The Solstice: Winter Solstice 2020
Today is Winter Solstice and marks the shortest day of the year, but each subsequent day will be longer and brighter.
Both figuratively and literally.
By happenstance photography takes me to interesting places on auspicious days. This morning I lined up sunrise with a famous lighthouse in Los Angeles to mark the solstice (and honestly to get a very cool photo) — the photo is on the cover image of this post*
Later this evening I will head to the beach again to capture the great conjunction of Saturn and Jupiter, an event that has not happened in 800 years.
Throughout the ages Winter Solstice has held a special place for myth and storytelling.
One of the most famous legends to survive is that of Frigga the Norse Goddess who gave birth to “the young sun” Baldur during a time of great darkness and upheaval.
In Scotland, Wish Night is the time of year when wishes hold the most power. On the night of solstice the Celtic Mare goddess Rhiannon, rides through the night to make people’s dreams come true.

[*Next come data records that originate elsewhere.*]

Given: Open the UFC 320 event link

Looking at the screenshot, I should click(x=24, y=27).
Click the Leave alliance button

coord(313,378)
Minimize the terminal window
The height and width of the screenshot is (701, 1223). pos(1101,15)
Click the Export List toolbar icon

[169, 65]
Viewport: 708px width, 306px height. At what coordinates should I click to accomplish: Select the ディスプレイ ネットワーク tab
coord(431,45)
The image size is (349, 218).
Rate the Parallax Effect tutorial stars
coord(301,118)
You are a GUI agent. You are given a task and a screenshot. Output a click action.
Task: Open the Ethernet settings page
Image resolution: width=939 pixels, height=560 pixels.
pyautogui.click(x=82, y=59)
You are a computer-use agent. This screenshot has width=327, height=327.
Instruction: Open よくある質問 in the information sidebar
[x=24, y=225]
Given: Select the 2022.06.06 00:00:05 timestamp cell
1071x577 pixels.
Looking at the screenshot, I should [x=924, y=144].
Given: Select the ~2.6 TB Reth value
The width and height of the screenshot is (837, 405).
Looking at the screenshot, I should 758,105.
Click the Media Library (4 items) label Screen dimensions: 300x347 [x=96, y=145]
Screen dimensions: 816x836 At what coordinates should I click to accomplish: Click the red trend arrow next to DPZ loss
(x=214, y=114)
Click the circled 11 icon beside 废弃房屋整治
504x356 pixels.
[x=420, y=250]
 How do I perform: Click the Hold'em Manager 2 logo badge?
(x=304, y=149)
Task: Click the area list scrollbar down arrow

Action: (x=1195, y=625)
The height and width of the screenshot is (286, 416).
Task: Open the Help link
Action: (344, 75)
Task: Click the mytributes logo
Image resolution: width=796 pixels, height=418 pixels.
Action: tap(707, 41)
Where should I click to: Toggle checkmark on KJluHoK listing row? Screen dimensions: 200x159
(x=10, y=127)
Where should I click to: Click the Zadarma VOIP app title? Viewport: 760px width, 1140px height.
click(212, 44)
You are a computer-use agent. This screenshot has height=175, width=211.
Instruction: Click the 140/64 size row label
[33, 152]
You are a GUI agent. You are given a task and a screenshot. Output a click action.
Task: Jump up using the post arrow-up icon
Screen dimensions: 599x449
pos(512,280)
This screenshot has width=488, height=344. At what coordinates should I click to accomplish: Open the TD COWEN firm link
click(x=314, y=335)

In India Winter Solstice is a holy day. Ayan Parivartan is a festival where Hindus bath in holy rivers, give alms and perform other charitable deeds.
At one point this year there seemingly was no light at the end of the tunnel, but with positive vaccine news the tide is turning on the pandemic.
On the heels of the vaccine rollout the days in fact will be brighter.
With the planets Saturn and Jupiter in conjunction later this evening we can carry over our own symbols and myths for generations to come.
The sun rose on a new day in a new season, two planets aligned, people stopped arguing on social media, common sense ruled the day and light overcame darkness… Comon’ Rhiannon, make it happen for wish night!